Cayó Sancho en los brazos del hombre del toallón, teniendo aún la camisa verde en las manos; y fue tal el júbilo que le dio al verlo tan garifo, tan ufano él, tan contento, tan reposado, tan lleno de sí mismo, tan bruto, tan plantado en la vida, que de un golpe se le fue el mal de melancolía. «Mirá un poco los bichos de Dios que andad por la tierra, Sancho, si no da gloria solamente el contemplarlos se decía a voces el Gobernador llorando de consuelo- y no te hagás tanta mala sangre por tus fallas y pecados».

Al decir esto, se inmutó horriblemente Sancho, acordándose así como en sueños de una brutalidad y un pecado que había hecho esa misma mañana medio en sueños; porque al hombre que manda, el poder se le sube a la cabeza como el vino. Pero he aquí que entró el Doctor Pedro Recio todo regocijado por la milagrosa curación del amo, para avisarle que la ejecución del doctor Flaco que él había ordenado en un rapto no se llevó a cabo, puesto que el guardabosque encargado della, a quien el Capellán guiñara el ojo, había dejado escapar al médico en desgracia y había traído en cambio del bosque una camisa manchada en sangre de perro.

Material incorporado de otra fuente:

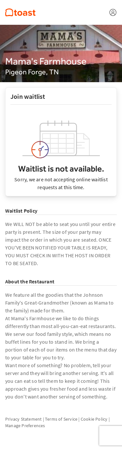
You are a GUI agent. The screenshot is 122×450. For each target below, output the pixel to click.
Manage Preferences (25, 425)
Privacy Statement (23, 419)
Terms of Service (61, 419)
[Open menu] (113, 12)
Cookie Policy (94, 419)
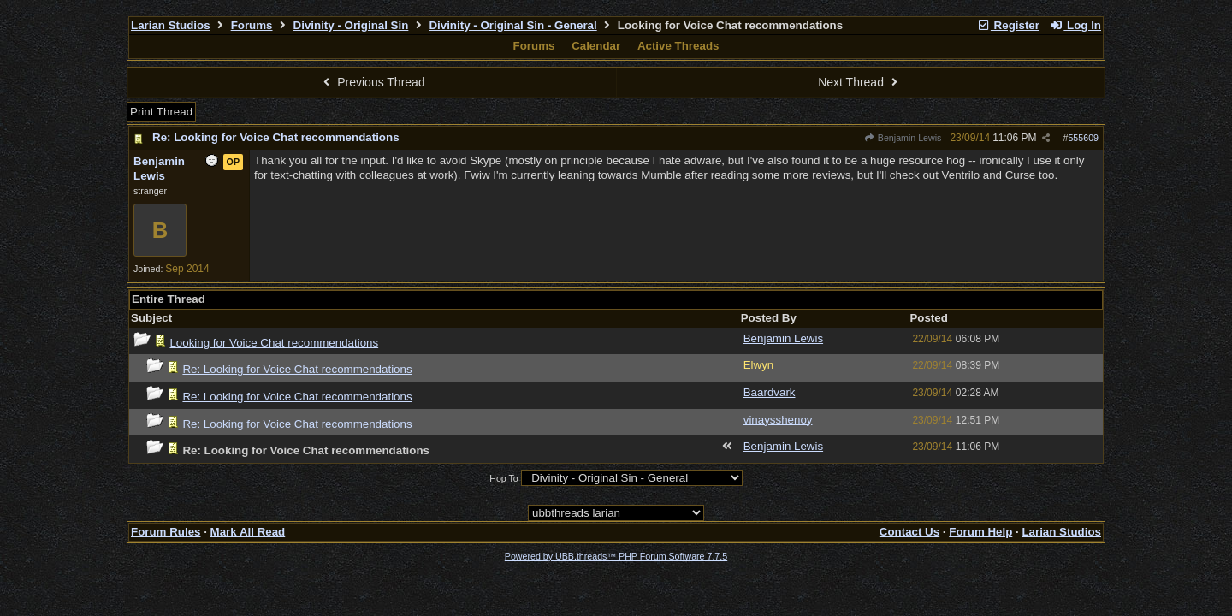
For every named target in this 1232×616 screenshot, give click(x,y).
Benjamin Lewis (903, 138)
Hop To (503, 478)
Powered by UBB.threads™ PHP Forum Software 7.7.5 (616, 556)
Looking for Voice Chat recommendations (273, 342)
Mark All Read (248, 531)
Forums (252, 25)
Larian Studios (170, 25)
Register (1008, 25)
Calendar (596, 45)
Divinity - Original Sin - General (512, 25)
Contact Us (909, 531)
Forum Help (980, 531)
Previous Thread (372, 82)
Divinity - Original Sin (351, 25)
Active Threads (678, 45)
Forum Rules (165, 531)
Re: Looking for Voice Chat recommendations (276, 137)
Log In (1075, 25)
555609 (1083, 138)
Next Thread (860, 82)
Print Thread (161, 111)
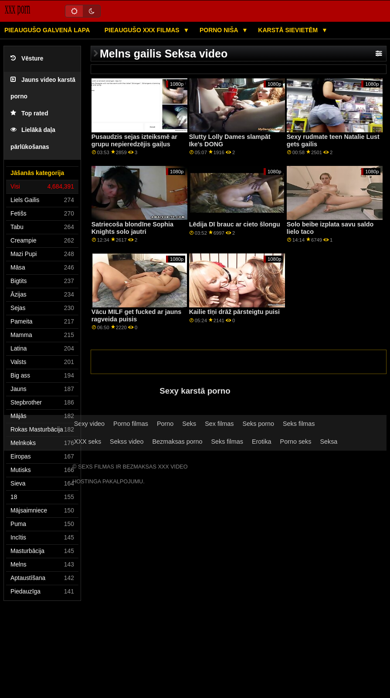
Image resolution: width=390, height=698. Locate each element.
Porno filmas (130, 423)
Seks (189, 423)
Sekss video (126, 441)
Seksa (328, 441)
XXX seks (87, 441)
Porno (165, 423)
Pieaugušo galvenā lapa (47, 30)
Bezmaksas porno (178, 441)
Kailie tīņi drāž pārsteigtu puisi (234, 311)
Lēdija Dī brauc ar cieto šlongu (234, 224)
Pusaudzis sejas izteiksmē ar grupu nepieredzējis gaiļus (134, 140)
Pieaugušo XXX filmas (143, 30)
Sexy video (89, 423)
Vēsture (26, 58)
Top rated (29, 113)
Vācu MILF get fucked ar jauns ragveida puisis (137, 315)
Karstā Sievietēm (288, 30)
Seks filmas (299, 423)
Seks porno (258, 423)
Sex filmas (219, 423)
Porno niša (220, 30)
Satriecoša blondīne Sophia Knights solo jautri (132, 228)
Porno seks (296, 441)
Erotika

Visto lo cual, dio el recobrado Gobernador la señal de los festejos, los cuales consistieron ese día principalmente en un sufragio universal con acompañamiento de fraudes, intervenciones, peculados y homicidios con una procesión de antorchas de todos los niños fiscales hasta el Palacio de Gobierno de la Ínsula.